▶ Prompt
Leaving out all pictures, write out word for word the lines from the one containing "Image resolution: width=438" to the end of the data below.

::: Dataset records

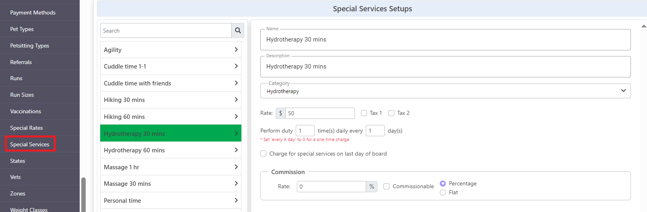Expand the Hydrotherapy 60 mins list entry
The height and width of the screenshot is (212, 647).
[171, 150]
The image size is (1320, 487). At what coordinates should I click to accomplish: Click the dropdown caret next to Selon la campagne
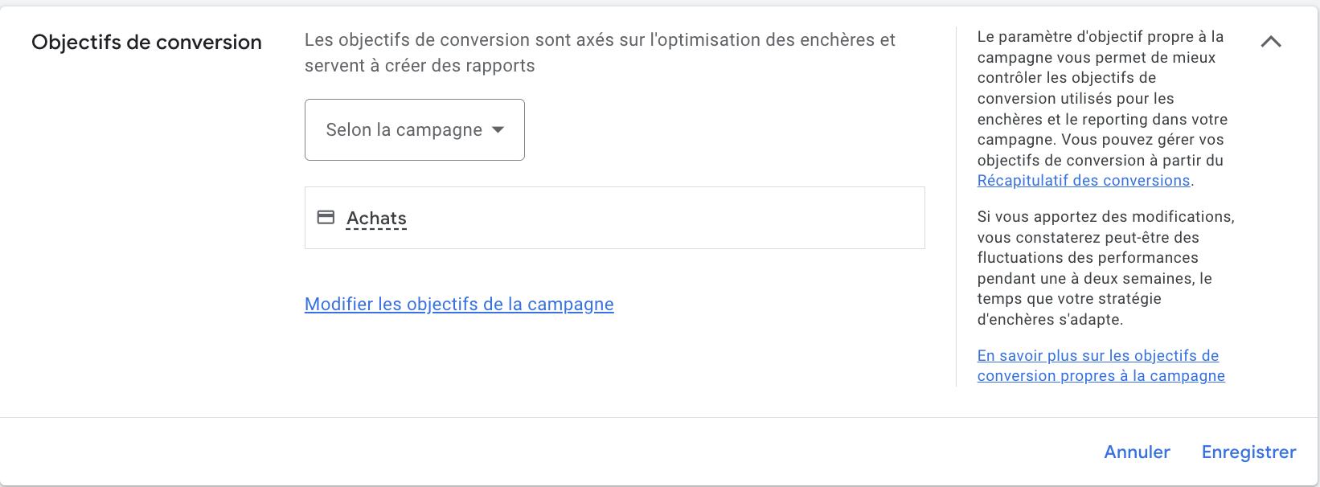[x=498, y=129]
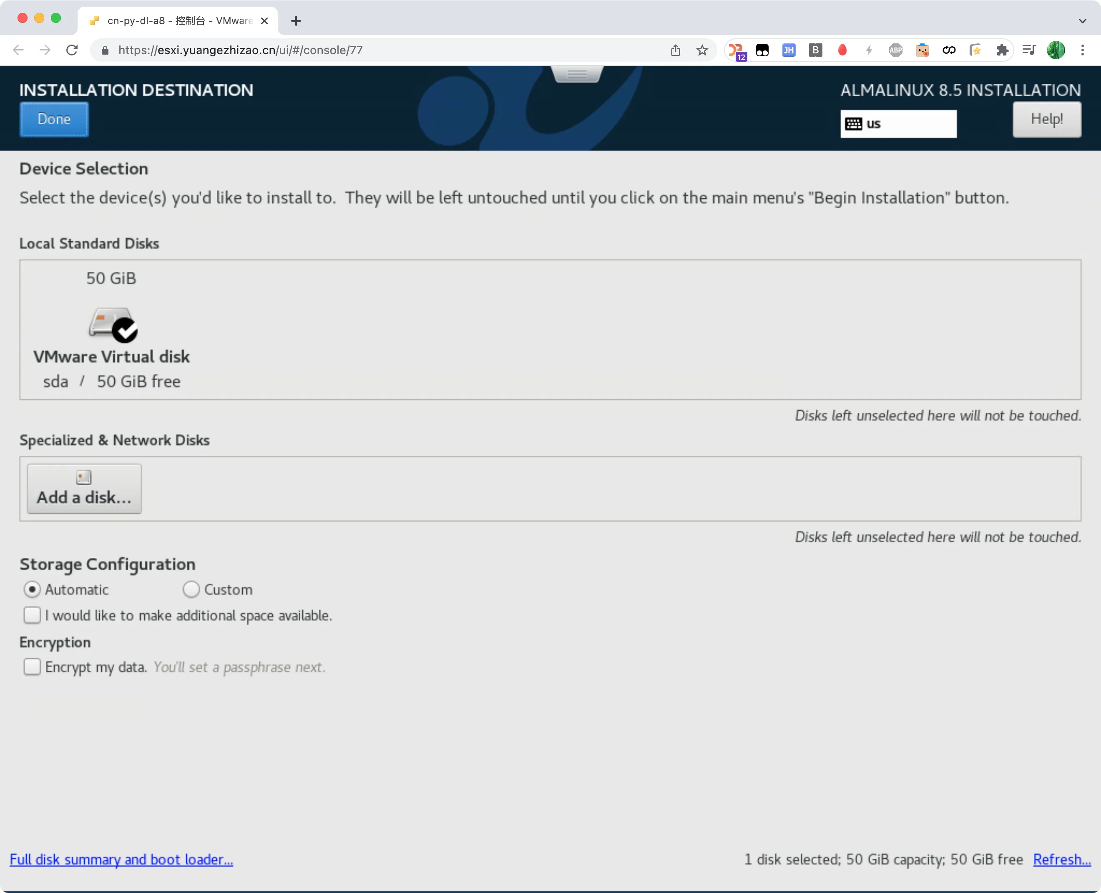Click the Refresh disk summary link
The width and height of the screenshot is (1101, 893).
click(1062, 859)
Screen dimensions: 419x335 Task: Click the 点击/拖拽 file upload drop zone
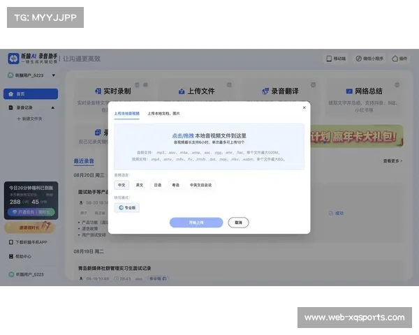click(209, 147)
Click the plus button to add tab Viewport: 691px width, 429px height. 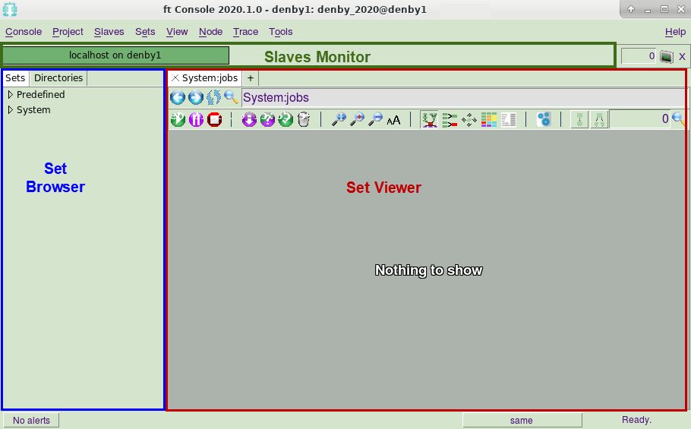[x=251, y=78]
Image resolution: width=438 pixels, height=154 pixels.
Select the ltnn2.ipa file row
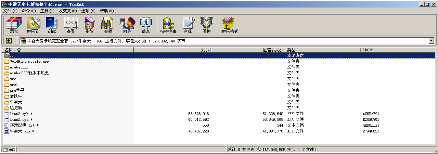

::::::

▶ Answer box
Image resolution: width=438 pixels, height=154 pixels.
Select the ltnn2.ipa file row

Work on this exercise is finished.